In Pink, unit generators reuse buffers (double arrays) between calls. When a unit generator is called, it returns new values using the pre-existing buffer. (This is done within a processing model that has a context of time that allows for a safe practice of using mutable objects, promoting single-writer, multiple-readers.) This a trade-off. If new buffers are generated on each call, the object allocation rate would be very high. For example, with a buffer-size of 64 samples, each mono-signal unit generator would generate a 64-length double array per-call, amounting to 64 * 8 bytes = 512 bytes allocated per call (plus additional memory for the size of the object header). This means for every unit generator used, they would generate ~360K per second, or ~22M per minute. As the audio graph can be very deep with the number of unit generators used, the allocation rate can become very high, very quickly, and GC pauses triggered at a very high rate. The downside is that by holding on to a buffer is that the object can become part of the old generation. In general, the current design is to favor lowering the GC frequency in the young gen. This seems to work well with short-time tests less than 10 minutes in running, but long-time testing is required to see the viability of this design for using Pink with things like long-running installations.

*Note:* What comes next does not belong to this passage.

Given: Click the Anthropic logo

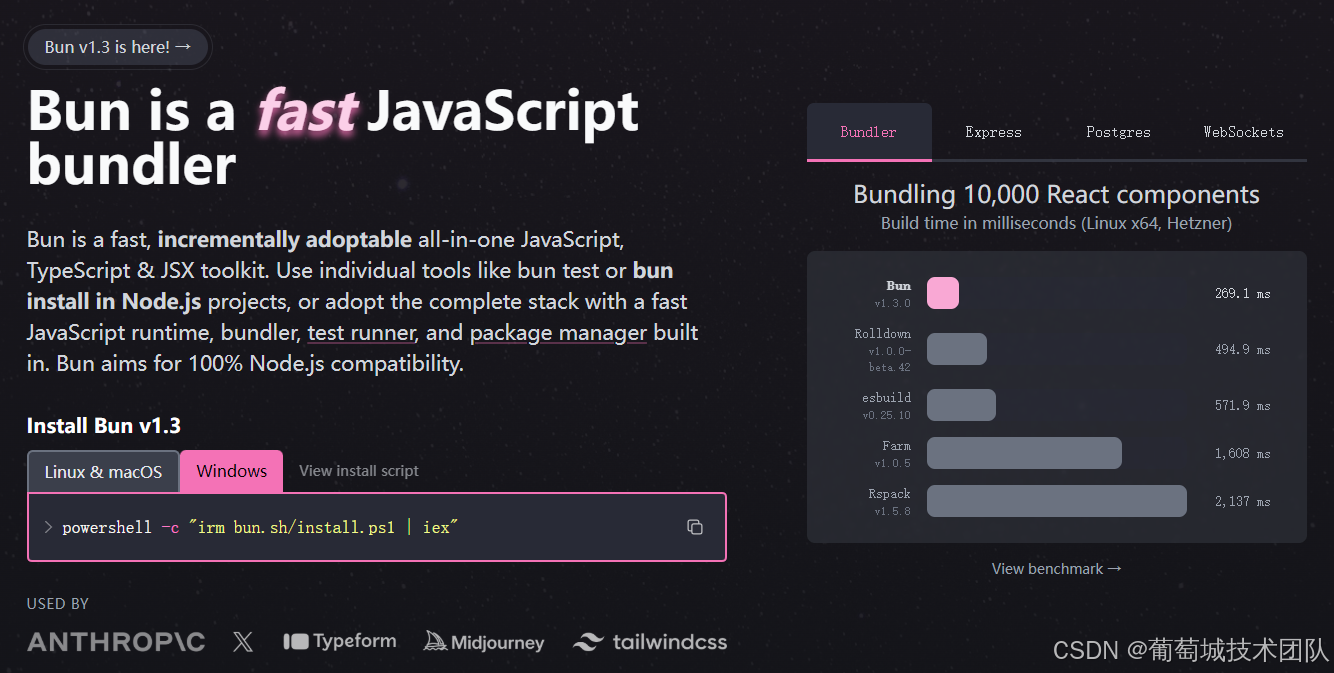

To note, the attention to memory and GC is done here in Pink with the assumption that higher-level parts of a music system’s architecture (i.e. user-code building on Pink), will have greater freedom to develop without such a high concern for these details. Benchmarking and performance monitoring is still an ongoing research area for Pink, and the above assumptions and approaches represent the state of thinking and design for Pink.

GC Calculations

Currently, development of Pink is done with the following calculations for what is “safe” in regards to the garbage collector. To achieve the desired behavior where GC will not interfere with the audio engine, a Pink project should aim to render n cycles of the audio engine within the time for the samples generated per trip to the soundcard, minus the maximum observed stop-the-world time of the young-generation GC for the system.

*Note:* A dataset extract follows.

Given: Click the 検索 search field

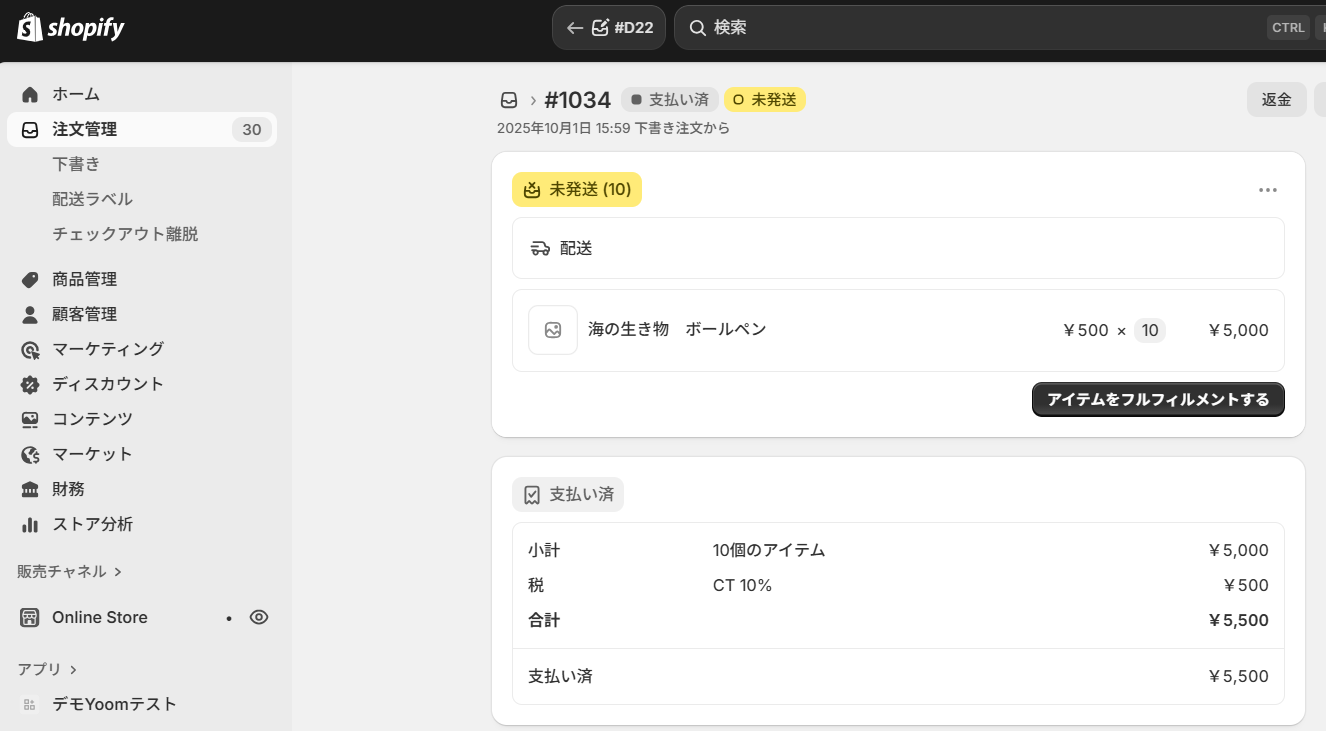Looking at the screenshot, I should click(x=980, y=28).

For example, with Pink’s default values on OSX, the hardware buffer size is 256 samples, the internal block-size is 64 samples, and the sample rate is 44100 samples per second. At this rate, the engine renders four loops to fill the external buffer before sending off to the sound card. 256 samples at 44100 hz is equivalent to ~5.8 ms. On my laptop (Macbook Pro 2011 13", Core i7), stop-the-world times around 2.2 ms were observed for a small project. That would leave roughly 3.6ms to generate 4 internal buffers, or one external buffer of time.

Using a window of time equal to the external buffer-size minus the stop-the-world time gives the maximum time in which the engine could calculate, have it be interrupted at any time by the GC, and still meet the time to send to the buffer to the soundcard. Note these calculations assume that the frequency of the GC is reduced such that it will not trigger more than once per window of time to deliver to the soundcard. (i.e. GC won’t happen twice within ~5.8ms in the example above.)

Because there are a number of variables involved, users who do run into issues where the GC does interrupt the audio can try increasing the hardware buffer size for the Pink engine. This will give a larger window of time to deliver to the soundcard at the expense of increased latency. Another approach is to try to lower the CPU cost of the project, whether it is by optimizing calculations or using less CPU-intensive calculations (i.e. using linear interpolation versus cubic interpolation). Also to note, because the GC calculation is depndent upon the CPU, a project’s performance will vary with the hardware it is run on. This should be accounted for when moving a project from one machine to another.